The mixed doubles brought the crowd into finals day big time, in particular the large and vocal Chinese contingent, with Zheng Siwei and Li Yinhui up against the number 3 seeds Peng Soon Chan and Liu Ying Goh (Malaysia) and it was the former world number 3 ranked combination from Malaysia that started stronger, taking out the first game 21-19 in a high quality affair.

Zheng and Li seemed to feed off the support of the crowd though and appeared to take control in the early stages of the second game, but the Malaysians had answers for all the Chinese could throw at them, including the remarkable sight of Zheng running off court and changing rackets during a point (and winning it) due to a broken string, finally staving off a game point before closing it out 22-20.

Goh downplayed the win but was clearly ecstatic to share the podium with Chan.

“We are very happy with the result but Peng Soon Chan played better than me today. I made some simple mistakes but luckily we didn’t pay for that. They had an advantage because of their youth and speed so we had to use our experience to get the win.

“Mentally we were strong and we believed in ourselves. We didn’t do too much preparation for this tournament but we analyzed our opponents and tried our best to not give away easy points. This is an Olympic year and it gives us great confidence for our next tournament but especially Rio,” Goh said.

The men’s singles final was perhaps the most clear cut victory of the night for China’s Huang Yuxiang, the number 13 seed continued his march to the title with a 21-12, 21-17 victory over Riichi Takeshita (Japan).

Takeshita was valiant in defeat and at 11 all in the second game was hinting at a fightback, but 5 straight points to Huang gave the 23 year old the impetus to win the title and vital Olympic ranking points in his quest for Rio.

“Riichi has won in New Zealand twice before in competitions so to win here gives me a lot of confidence for the future.  I am happy with how I played and now look ahead to the Olympic Games and hopefully as part of the Chinese team,” he said.

The women’s doubles final saw Japanese pairing Yuki Fukushima and Sayaka Hirota continue a giant killing run through the tournament and go one better than their runner up finish in 2015, as they defeated the number 2 seeds Chang Ye Na and Lee So Hee (Korea) 21-13, 21-16.

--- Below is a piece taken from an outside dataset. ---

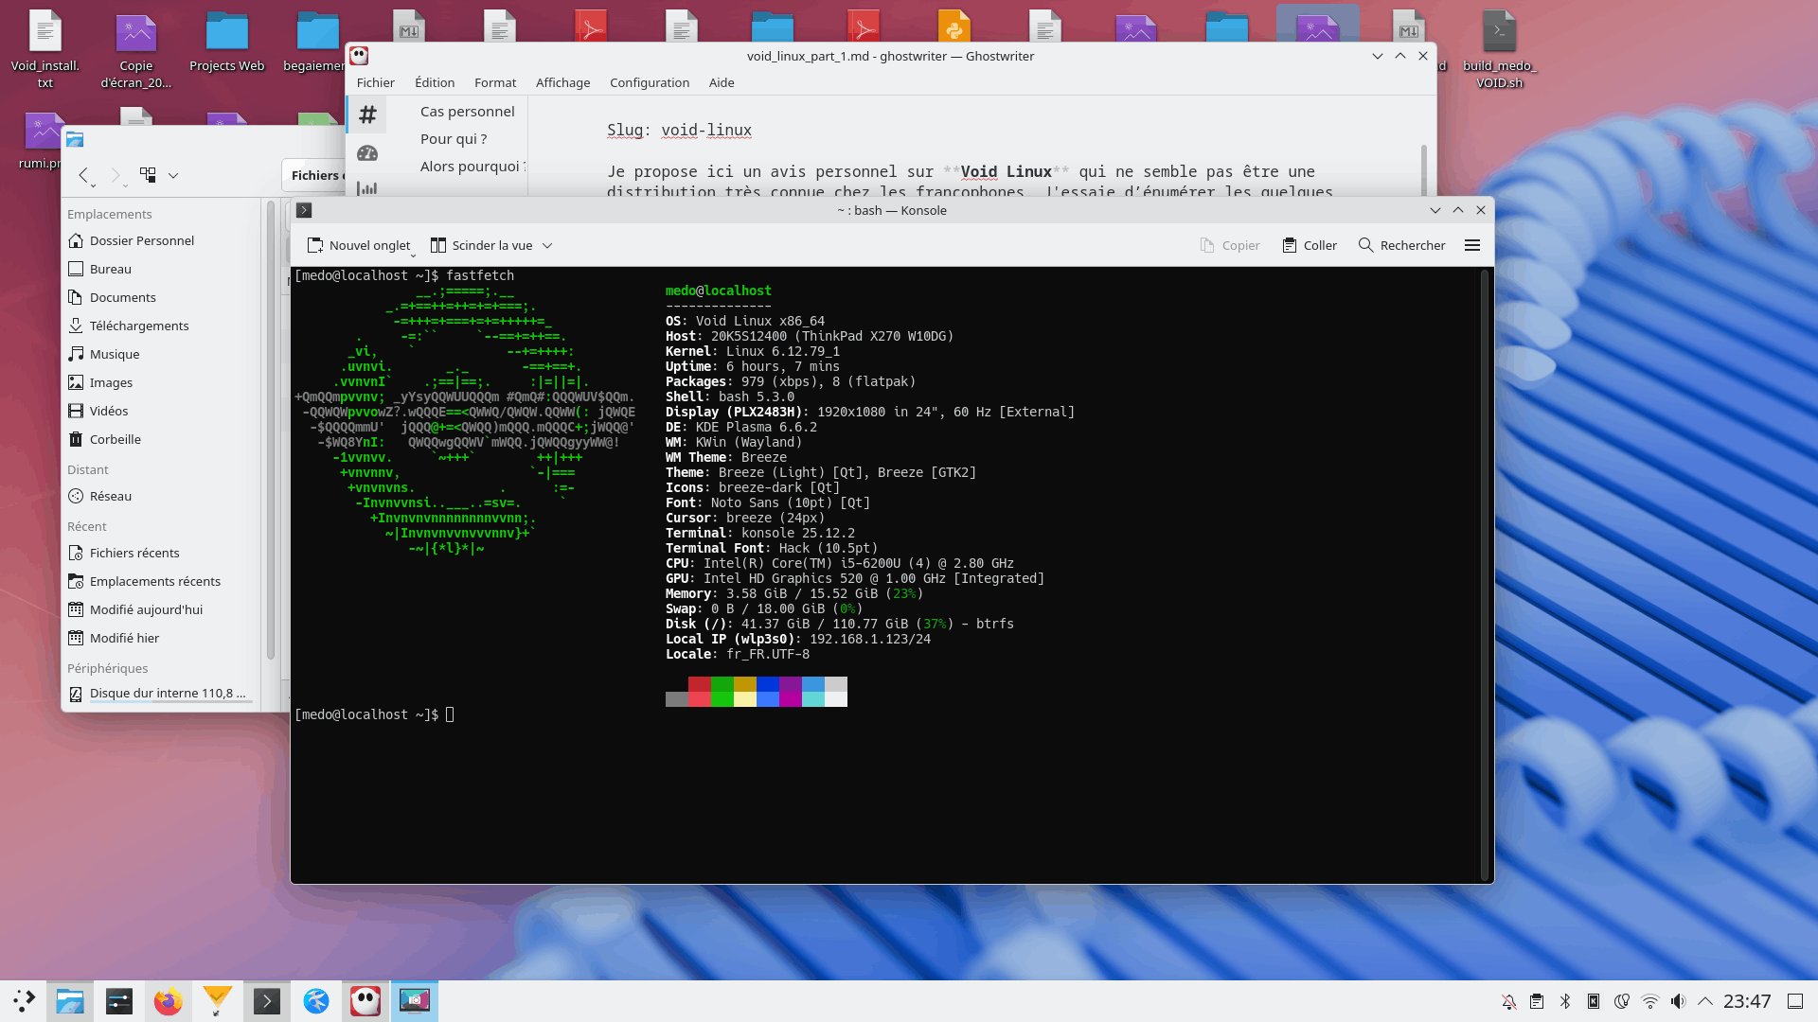Open Firefox from the taskbar
Viewport: 1818px width, 1022px height.
[x=168, y=1001]
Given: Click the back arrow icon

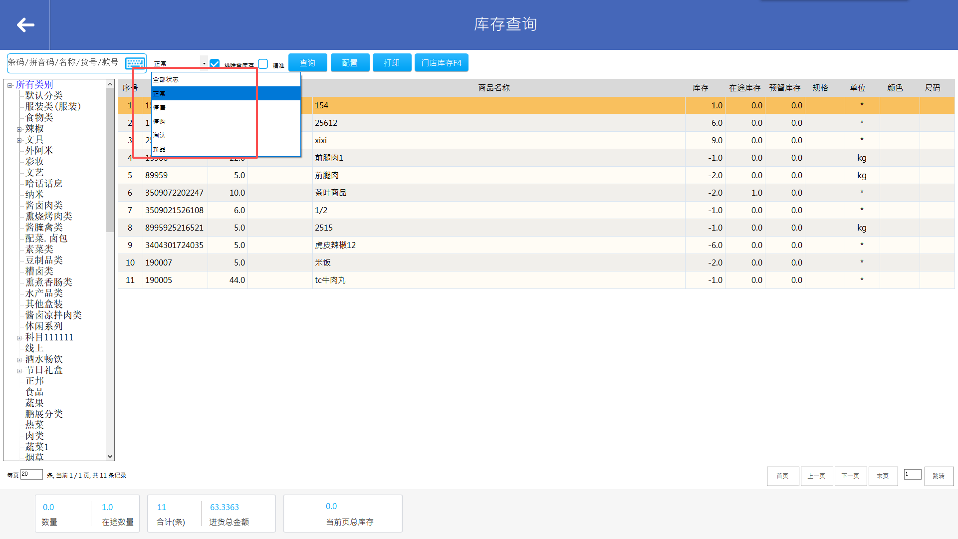Looking at the screenshot, I should pyautogui.click(x=25, y=25).
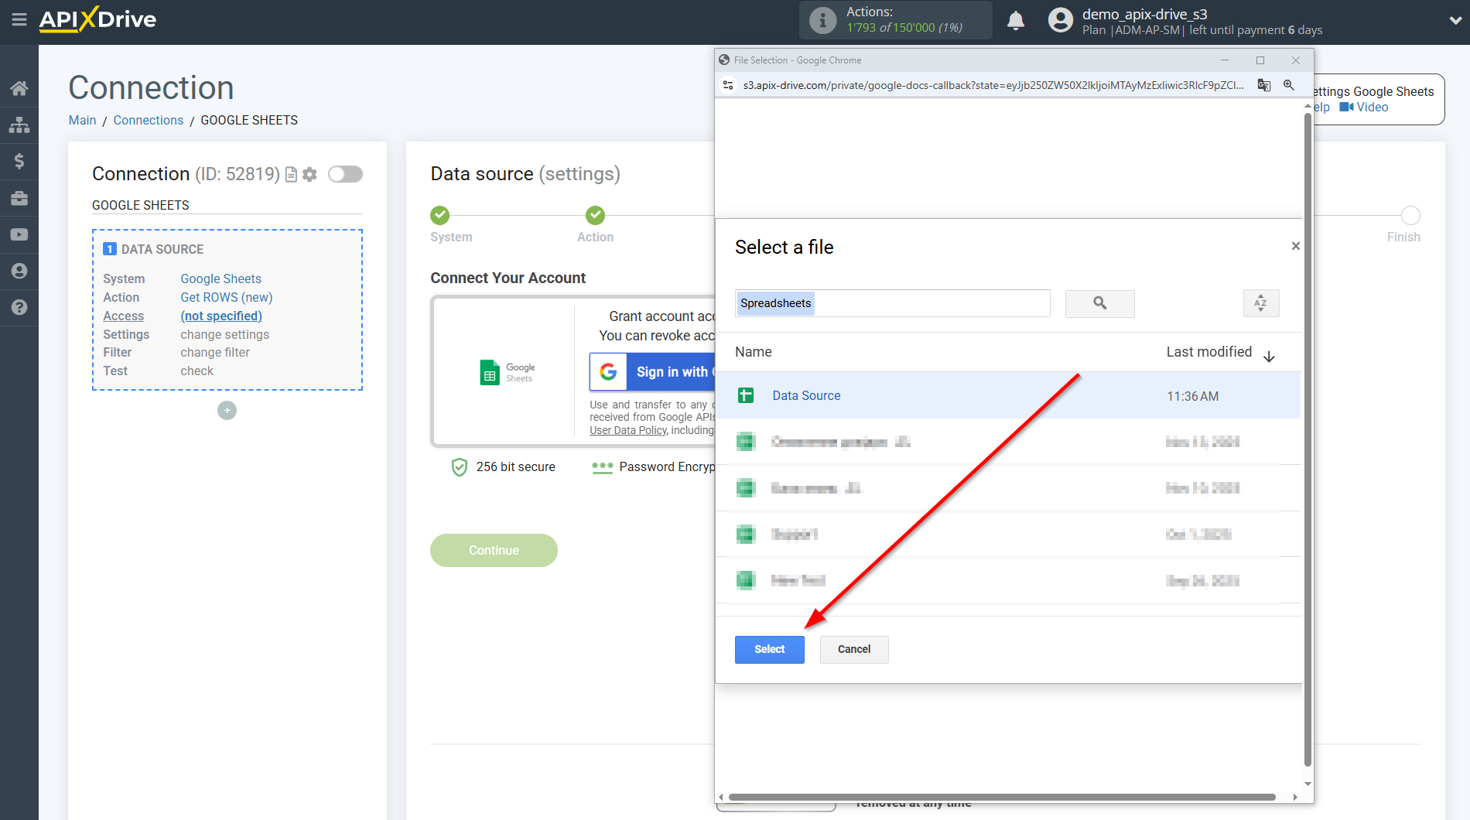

“We were very confident coming into the game because we always back ourselves. We lost in this tournament last year so to win the title this year is a big sign of our progress and we’re both very happy with the way we played. Our next target is the Indian tournament next week and we go into that feeling positive about our form,” Fukushima said.

In a week when all disciplines of play delivered world class play, it was perhaps the men’s doubles that thrilled the crowds most, and so it proved in the final. In a match contested by the current world number 9 and 11 ranked combinations, the rallies were both long and short, the shuttle was struck with violence and yet at times caressed over the net and the fans were totally engaged throughout.

2nd seeds Ko Sung Hyun and Shin Baek Cheol (Korea) came out on top of 3rd seeds Angga Pratama and Ricky Suwardi (Indonesia) in game one, but only by the barest of margins, winning 21-18 with the lead changing 8 times along the way.

The second was a different story, with the class of the 28 year old Korean pairing showing through and highlight why they have been as high as 3 in the world rankings, taking out the game and the match, 21-14, much to the delight of the strong Korean contingent of fans in the Events Centre.

Event Director and former international Julie Carrel described a simply outstanding week of badminton.

“This has blown every one away, the quality of play and the desire from the players in Olympic year to secure ranking points, sometimes at the expense of their fellow countrymen or women, it has just been one of the greatest weeks the sport has ever seen here in New Zealand.

“So many people have made this possible, from our principal partners such as SKYCITY and Major Events New Zealand to our amazing volunteers and officials for the hours of time and dedication and to the fans who have come along and helped create such a wonderful atmosphere.”